The inventor repeatedly observes that an unknown peak with the HPLC content being ultrahigh by 0.1 percent appears in the synthesis process of the compound, and after the unknown compound is separated, the ion peak of the impurity molecule is M + H by liquid mass analysis+= 687.3 nuclear magnetic submission H1-NMR(400M,DMSO-d6), δ: 1.512(s, 4H), 3.952(d, 12H), 6.458(d, 2H), 7.260(d, 2H),7.400(s, 2H), 7.519(s, 2H), 7.802(d, 2H), 8.492(d, 2H), 10.190(s,2H), molecular weight and reaction process are combined, and the compound is confirmed to be a disubstituted compound II of cyclopropyl dicarboxylic acid in the synthesis process of cabozantinib by further researching the synthetic route of cabozantinib malate and combining the confirmation information of the structure of the compound. The compound is a new compound molecule, has similar functional groups with a finished product, and has great influence on the quality research of the cabozantinib malate. Therefore, hybrid compound II needs to be prepared for effectively researching and controlling the quality of the raw material drug of cabozantinib malate and the preparation thereof.
Disclosure of Invention
The invention aims to provide an anti-tumor drug cabozantinib impurity, a preparation method and application thereof, and provides new help for quality control of a raw material drug of cabozantinib malate and a preparation thereof.

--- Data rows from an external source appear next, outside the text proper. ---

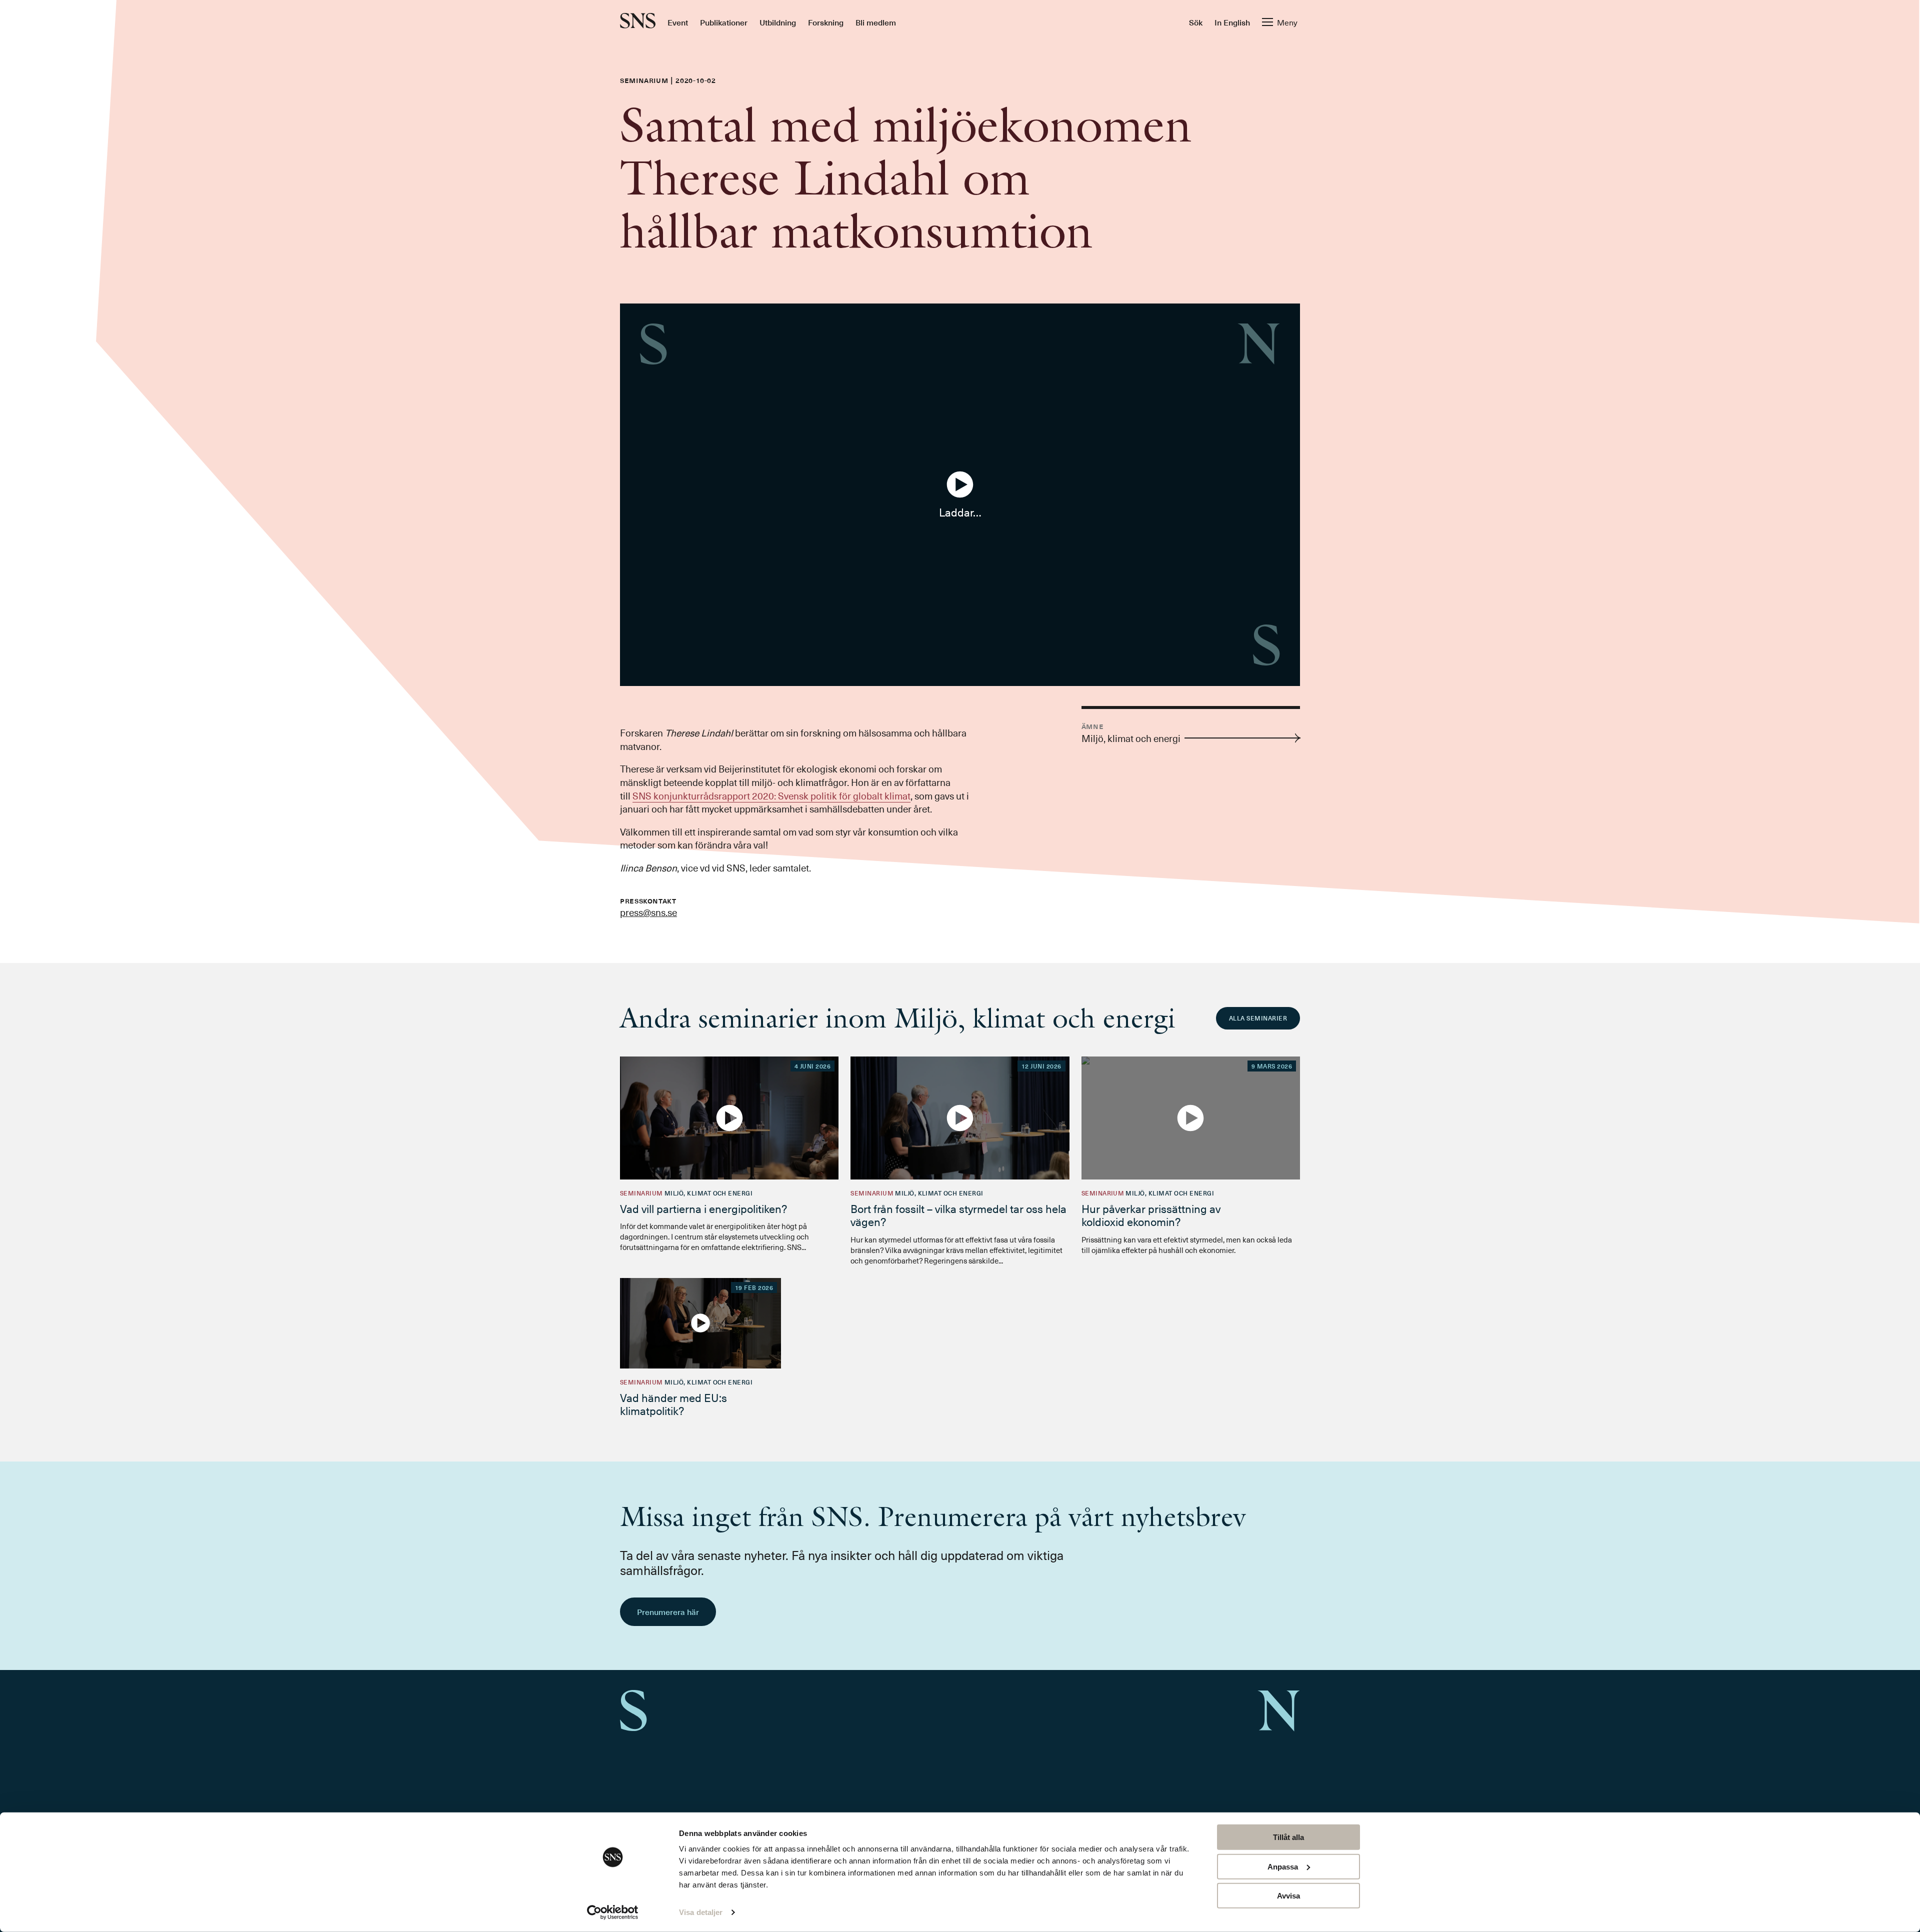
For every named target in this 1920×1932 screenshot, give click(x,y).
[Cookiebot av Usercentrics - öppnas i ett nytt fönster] (612, 1912)
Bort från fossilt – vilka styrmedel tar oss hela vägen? (958, 1215)
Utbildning (778, 22)
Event (678, 22)
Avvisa (1288, 1896)
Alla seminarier (1258, 1018)
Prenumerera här (668, 1612)
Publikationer (724, 22)
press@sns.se (648, 912)
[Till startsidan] (638, 21)
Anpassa (1283, 1866)
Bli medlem (876, 22)
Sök (1195, 22)
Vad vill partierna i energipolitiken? (703, 1208)
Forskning (826, 22)
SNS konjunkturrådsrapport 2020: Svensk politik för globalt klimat (771, 795)
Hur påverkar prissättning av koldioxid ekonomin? (1151, 1215)
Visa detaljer (700, 1912)
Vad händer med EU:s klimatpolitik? (673, 1403)
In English (1232, 22)
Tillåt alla (1288, 1837)
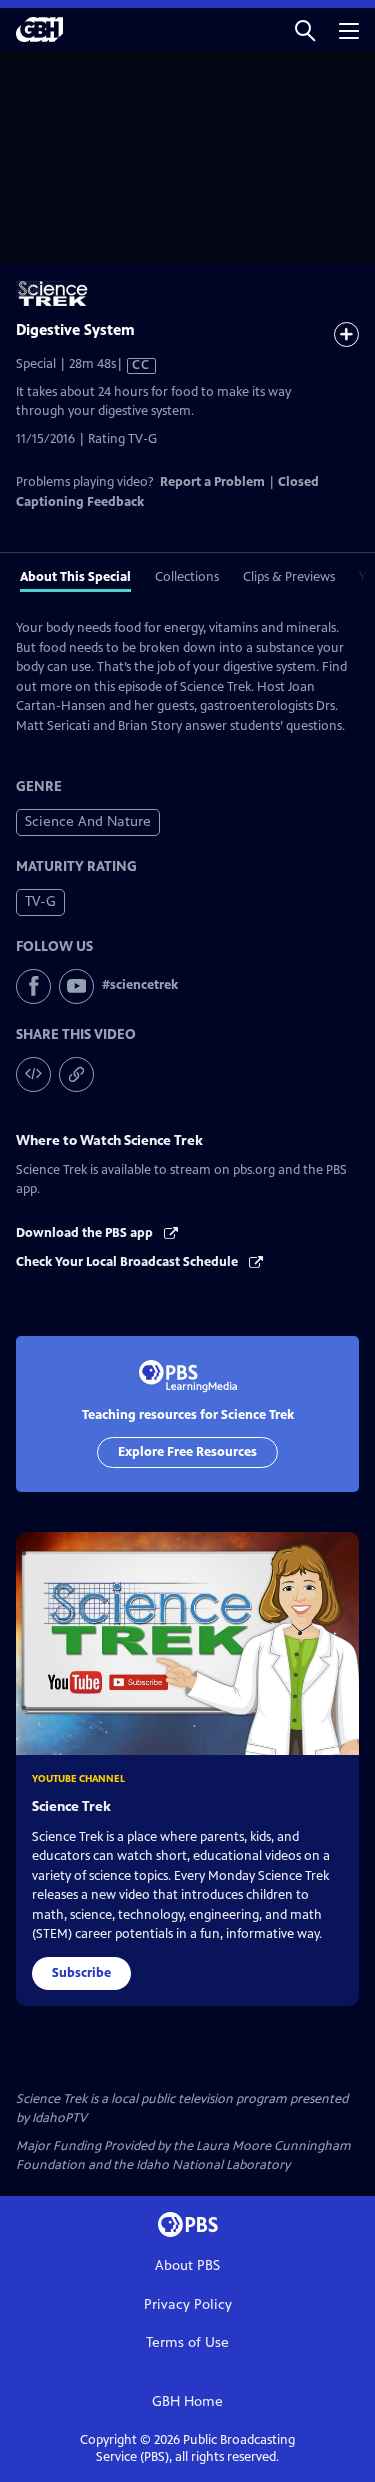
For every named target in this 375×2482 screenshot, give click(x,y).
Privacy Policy (188, 2304)
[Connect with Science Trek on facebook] (33, 986)
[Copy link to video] (76, 1074)
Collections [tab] (187, 577)
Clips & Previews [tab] (289, 577)
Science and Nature (88, 821)
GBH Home (187, 2401)
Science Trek (71, 1806)
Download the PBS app (86, 1233)
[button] (305, 29)
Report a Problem (212, 482)
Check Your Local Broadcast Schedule (128, 1262)
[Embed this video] (33, 1074)
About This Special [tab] (75, 577)
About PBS (187, 2265)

Based on the purpose, the invention adopts the following technical scheme:
an antitumor drug cabozantinib impurity, which has the following structural formula:
chinese name: n, N' -bis (4- (6, 7-dimethoxyquinoline-4-oxy) phenyl) cyclopropyl-1, 1-dicarboxamide is called compound II for short, and the compound is referred to as compound II.
Meanwhile, the invention also provides a synthesis method of the compound, which comprises the following steps:
(1) dissolving cyclopropane carboxylic acid and an acid-binding agent in a solvent, activating by a condensing agent, adding p-aminophenol, and carrying out condensation reaction to obtain a compound c:
(2) dissolving the compound c in a solvent, adding alkali to form a salt with the compound c, and then adding a compound d to perform substitution reaction to obtain a target compound II:
in the synthesis process:
in the step (1), the condensation reaction condensing agent of 1, 1-cyclopropyldicarboxylic acid and p-aminophenol is one selected from 6-chlorobenzotriazole-1, 1,3, 3-tetramethyluronium Hexafluorophosphate (HCTU), O-benzotriazol-tetramethyluronium Hexafluorophosphate (HBTU), 2- (7-azabenzotriazole) -N, N' -tetramethyluronium Hexafluorophosphate (HATU) and 1-hydroxybenzotriazole (HOBt), and is more preferably HCTU.
In the step (1), the selected solvent is tetrahydrofuran, N, N-dimethylformamide, dimethyl sulfoxide, dichloromethane and other polar solvents, preferably tetrahydrofuran and dichloromethane, and more preferably tetrahydrofuran.
In the step (1), the acid-binding agent is selected from tertiary amine such as triethylamine, diisopropylethylamine and the like or inorganic base such as sodium carbonate, potassium carbonate and the like, and preferably Diisopropylethylamine (DIPEA).
In the step (1), the reaction temperature is 15-40 ℃, preferably 20-40 ℃, and more preferably 35-40 ℃.
In the step (1), the molar ratio of the condensing agent to the cyclopropane dicarboxylic acid, the diisopropylethylamine and the p-aminophenol is 1 (2-4): (3-5): 2-5, preferably 1:2.6:2.8: 2.4.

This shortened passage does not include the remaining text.